Not only did that Silver Ghost win the event, but earlier this month it repeated the run, accompanied by other vintage Ghosts and one of the newest of Rolls-Royces.
“The Silver Ghost is arguably the most famous Rolls-Royce model of all time,” said Rolls-Royce spokesman Andrew Ball. “It was through its success in the early trials of speed, reliability and endurance that it earned Rolls-Royce its reputation as ‘the best car in the world.’
“Winning the 1911 London-Edinburgh Trial was a landmark moment for Silver Ghost 1701. That the same car, now a priceless collector’s item, can repeat the endeavor 110 years later is testament to its remarkable engineering, materials and build quality.”
Rolls-Royce noted that the Silver Ghost 1701 was designed as an “experimental speed car” and that, “given the primitive state of Britain’s Edwardian roads, its average speed of 19.59 mph was highly impressive – and it’s then unheard‑of fuel efficiency of over 24 mpg even more so.

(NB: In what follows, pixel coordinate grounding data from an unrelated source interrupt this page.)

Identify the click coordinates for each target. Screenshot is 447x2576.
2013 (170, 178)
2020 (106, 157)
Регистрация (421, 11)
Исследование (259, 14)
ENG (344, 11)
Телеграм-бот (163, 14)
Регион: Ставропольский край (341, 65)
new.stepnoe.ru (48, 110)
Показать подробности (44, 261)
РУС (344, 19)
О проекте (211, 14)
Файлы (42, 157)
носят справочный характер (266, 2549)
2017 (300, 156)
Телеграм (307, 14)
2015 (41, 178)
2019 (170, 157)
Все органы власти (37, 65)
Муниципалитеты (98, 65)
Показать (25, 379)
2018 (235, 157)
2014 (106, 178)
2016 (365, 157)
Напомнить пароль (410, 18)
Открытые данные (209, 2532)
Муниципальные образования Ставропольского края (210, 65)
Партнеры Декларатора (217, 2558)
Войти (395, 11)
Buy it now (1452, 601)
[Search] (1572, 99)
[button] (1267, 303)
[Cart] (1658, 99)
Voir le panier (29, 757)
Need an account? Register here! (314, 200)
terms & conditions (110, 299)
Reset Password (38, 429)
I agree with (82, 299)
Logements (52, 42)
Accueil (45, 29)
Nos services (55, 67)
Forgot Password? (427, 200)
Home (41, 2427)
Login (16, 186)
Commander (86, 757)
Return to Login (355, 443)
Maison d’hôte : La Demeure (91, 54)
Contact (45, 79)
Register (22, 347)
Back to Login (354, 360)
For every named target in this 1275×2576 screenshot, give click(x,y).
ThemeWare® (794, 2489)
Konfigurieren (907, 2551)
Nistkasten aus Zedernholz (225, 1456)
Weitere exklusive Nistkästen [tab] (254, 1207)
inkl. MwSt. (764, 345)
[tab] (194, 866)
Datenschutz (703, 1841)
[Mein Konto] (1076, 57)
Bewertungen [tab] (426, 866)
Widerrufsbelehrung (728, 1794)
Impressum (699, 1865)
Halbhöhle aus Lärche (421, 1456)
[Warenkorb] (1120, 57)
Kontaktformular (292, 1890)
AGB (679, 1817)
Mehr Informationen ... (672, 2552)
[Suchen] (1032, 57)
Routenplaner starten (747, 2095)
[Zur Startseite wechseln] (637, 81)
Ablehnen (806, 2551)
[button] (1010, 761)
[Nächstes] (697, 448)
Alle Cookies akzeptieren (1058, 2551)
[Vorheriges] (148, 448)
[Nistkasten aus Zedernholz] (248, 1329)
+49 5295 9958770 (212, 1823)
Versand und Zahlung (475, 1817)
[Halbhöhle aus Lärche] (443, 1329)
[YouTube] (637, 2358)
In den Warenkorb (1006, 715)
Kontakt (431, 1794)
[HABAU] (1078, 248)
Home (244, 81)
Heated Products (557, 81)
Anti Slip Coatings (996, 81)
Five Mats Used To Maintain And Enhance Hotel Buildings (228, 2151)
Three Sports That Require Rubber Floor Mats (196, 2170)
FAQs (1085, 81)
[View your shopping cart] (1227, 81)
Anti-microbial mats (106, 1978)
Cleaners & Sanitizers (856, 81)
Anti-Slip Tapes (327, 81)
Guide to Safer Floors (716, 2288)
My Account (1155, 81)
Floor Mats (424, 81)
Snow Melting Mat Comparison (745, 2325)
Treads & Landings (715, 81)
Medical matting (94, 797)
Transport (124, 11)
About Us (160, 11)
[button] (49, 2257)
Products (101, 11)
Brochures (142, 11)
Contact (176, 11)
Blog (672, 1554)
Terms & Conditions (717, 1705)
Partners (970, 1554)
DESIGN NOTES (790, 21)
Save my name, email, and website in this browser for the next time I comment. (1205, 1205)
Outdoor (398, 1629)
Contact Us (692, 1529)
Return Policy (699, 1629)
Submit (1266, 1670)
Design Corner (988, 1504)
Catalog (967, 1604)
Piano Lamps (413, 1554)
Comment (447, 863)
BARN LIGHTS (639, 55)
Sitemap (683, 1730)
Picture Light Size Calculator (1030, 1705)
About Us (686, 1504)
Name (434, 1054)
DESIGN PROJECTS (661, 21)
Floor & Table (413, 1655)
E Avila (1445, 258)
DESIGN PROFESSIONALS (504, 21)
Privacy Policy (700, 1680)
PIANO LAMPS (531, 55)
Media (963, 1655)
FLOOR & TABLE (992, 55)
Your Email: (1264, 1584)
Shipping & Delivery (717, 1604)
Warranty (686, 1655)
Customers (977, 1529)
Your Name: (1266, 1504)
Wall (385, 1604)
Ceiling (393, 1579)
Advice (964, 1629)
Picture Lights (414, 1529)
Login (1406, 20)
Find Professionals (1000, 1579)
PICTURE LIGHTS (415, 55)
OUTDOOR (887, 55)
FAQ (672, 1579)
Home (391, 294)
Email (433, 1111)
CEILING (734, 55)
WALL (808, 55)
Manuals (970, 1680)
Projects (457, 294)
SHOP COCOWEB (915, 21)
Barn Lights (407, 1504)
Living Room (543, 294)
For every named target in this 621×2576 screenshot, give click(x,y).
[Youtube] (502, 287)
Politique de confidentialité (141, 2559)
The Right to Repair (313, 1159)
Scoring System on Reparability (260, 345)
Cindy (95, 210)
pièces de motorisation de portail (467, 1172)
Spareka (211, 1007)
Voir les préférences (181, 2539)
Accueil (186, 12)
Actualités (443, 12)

“To prove that the car had not been modified in any way, it achieved 78.2 mph on a half-mile speed test conducted immediately after the Trial. It also became the first Rolls-Royce to exceed 100 mph in a later test at the fabled Brooklands circuit in Surrey.”
The British luxury car manufacturer said it kept the recent re-enactment as faithful to the 1911 event as possible, following the original Great North Road route “as closely as practicable” and once again, “locked in top gear just as it was 110 years before.”
One difference with the re-enactment was 1701’s companions on the recent drive. The 20-Ghost Club, comprised of early Ghosts and their owners, went along with nine vintage vehicles, and Rolls-Royce also sent one of its newest Ghosts along as well on the two-day drive from the Royal Automobile Club headquarters to the Rolls-Royce Motor Cars Edinburgh offices.
“Silver Ghost 1701 has a unique and special place in the marque’s history and affections,” Andrew Ball noted. “It’s difficult to think of many machines that can still perform exactly as they did 110 years ago. This extraordinary car is a remarkable tribute to our predecessors who designed, engineered and built it.”